To protesters, Al-Saadi’s demotion was the final straw as it represents how the government operates on patronage instead of merit which diminishes the country’s potential ‒ with Iran as the main culprit. Since the fall of Saddam Hussein’s government, Iraqi leaders, who helped to create the current constitution and form the new government, were primarily part of the Islamic Dawa Party, a Shia Islamist political party with strong ties to the Iranian government.
As time continued, Iran’s ties with the Dawa Party and other Shia political organizations grew as Iran would provide support and resources in exchange for favorable terms as revealed by The Intercept’s “The Iran Cables.” Iran’s encroachment on Iraq’s government became more apparent during the war against ISIS where they supported Iraqi militias by sending resources and advisors, including General Suleimani. After the defeat of ISIS, political organizations incorporated the militias as part of their security apparatus to protect themselves from rival parties.
Given the protests threaten to dismantle the current political structure, Iran sent Suleimani and other officials to meet with Iraqi officials to reassure their support and advise them on “handling” the protests according to Business Insider.

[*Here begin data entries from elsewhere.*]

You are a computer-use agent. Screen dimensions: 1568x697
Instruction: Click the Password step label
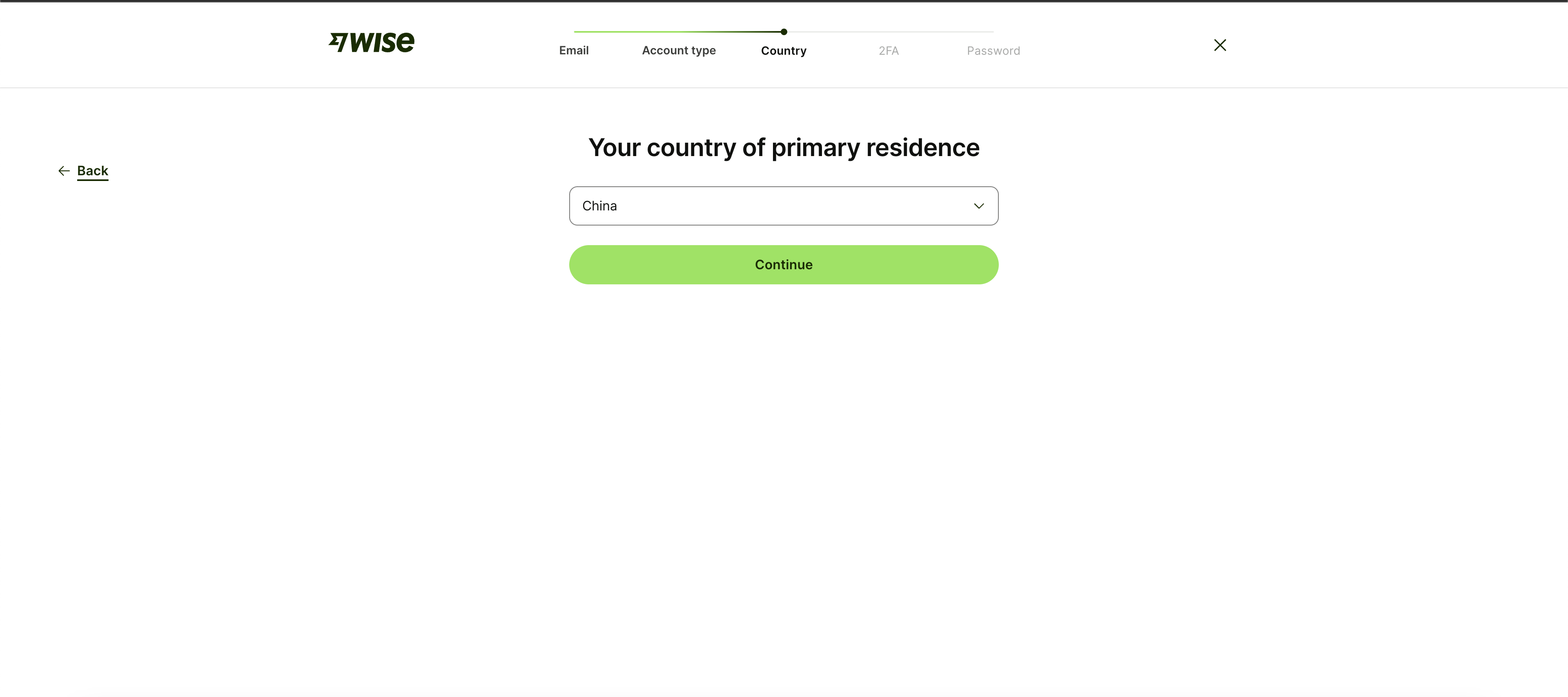coord(993,51)
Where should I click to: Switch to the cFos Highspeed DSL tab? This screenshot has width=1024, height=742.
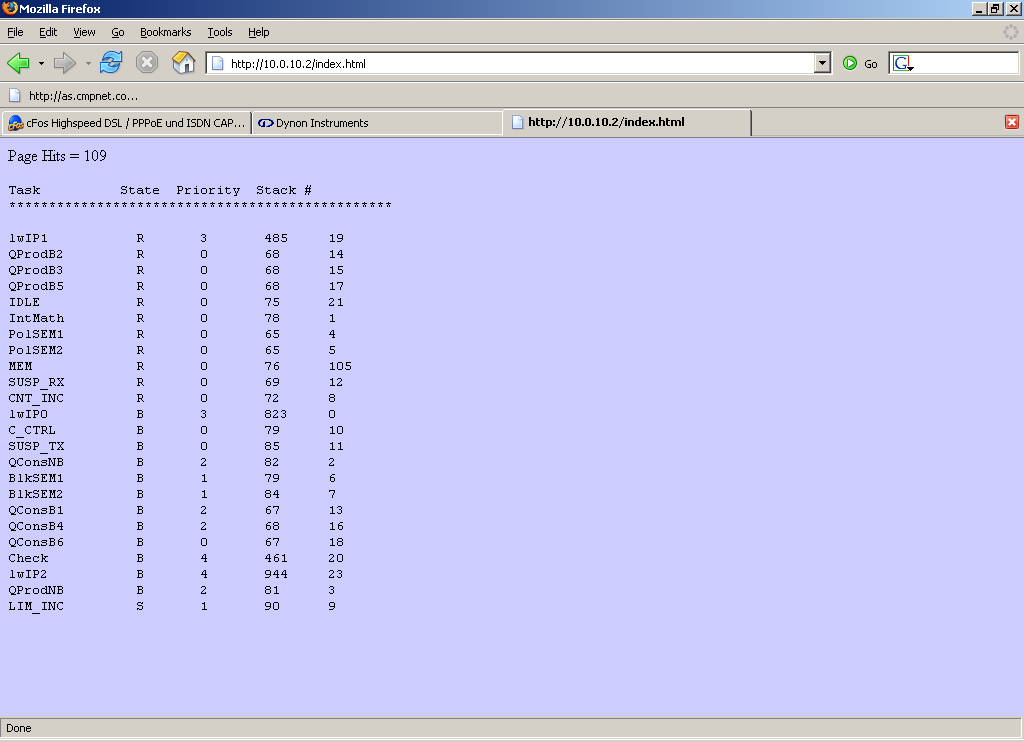(125, 123)
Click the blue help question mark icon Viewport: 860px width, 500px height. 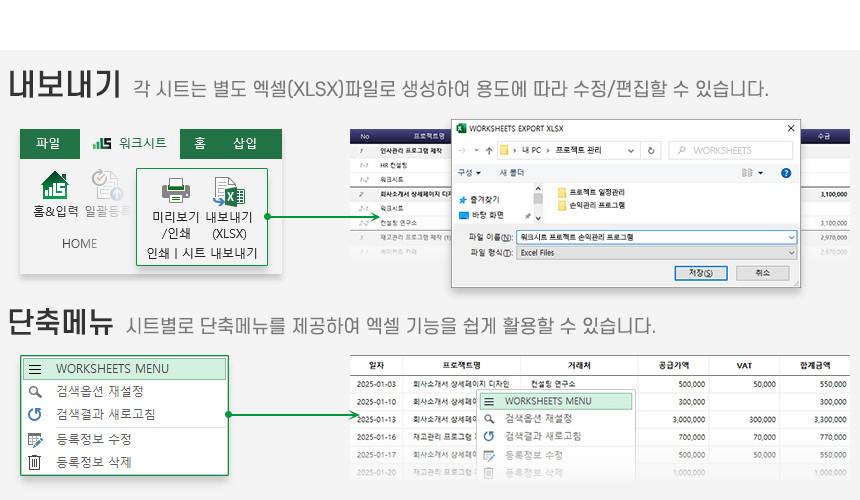(x=786, y=173)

As the Iraqi government became increasingly emboldened on suppressing the protests, it was evident that it was with Iran’s endorsement. Regardless, the pressure from protesters affected Iran’s grip on the country as PM Medhi resigned. Parliament passed new election laws, began the discussion on reforming the constitution, and one of the most powerful Shia clerics, Moqtada al-Sadr, threw his support behind the protests. However, almost all progress stopped when news broke of Suleimani’s assassination.
Days prior to Suleimani’s assassination, an Iranian-backed militia, Kataib Hezbollah, held a demonstration outside and successfully entered the U.S. Embassy in an attempt to look like the wider Iraqi protests in response to American airstrikes against the paramilitary organization days before. After the airstrikes, Iraq was emotionally divided as Suleimani and Abu Mahdi al-Muhandis, the commander of Kataib Hezbollah, were viewed as responsible to have defeated ISIS. On the other hand, there are Iraqis who view them as responsible for Iraq’s incompetent and corrupt governance. However, all Iraqis held their breath in anticipation of a war between Iran and the United States in Iraq.
Although Iran’s response did not trigger a war between the two countries, Iraq is not as united under the protests as before and progress is slower. Nevertheless, a day after Suleimani’s assassination, Iraqis were still protesting on the street in Nasiriyah against the government and foreign influence as reported by the Economic Times. As the Parliament is selecting the next Prime Minister to replace Abdel Mehdi to sanction early elections, the question remains–how much influence will Iran have?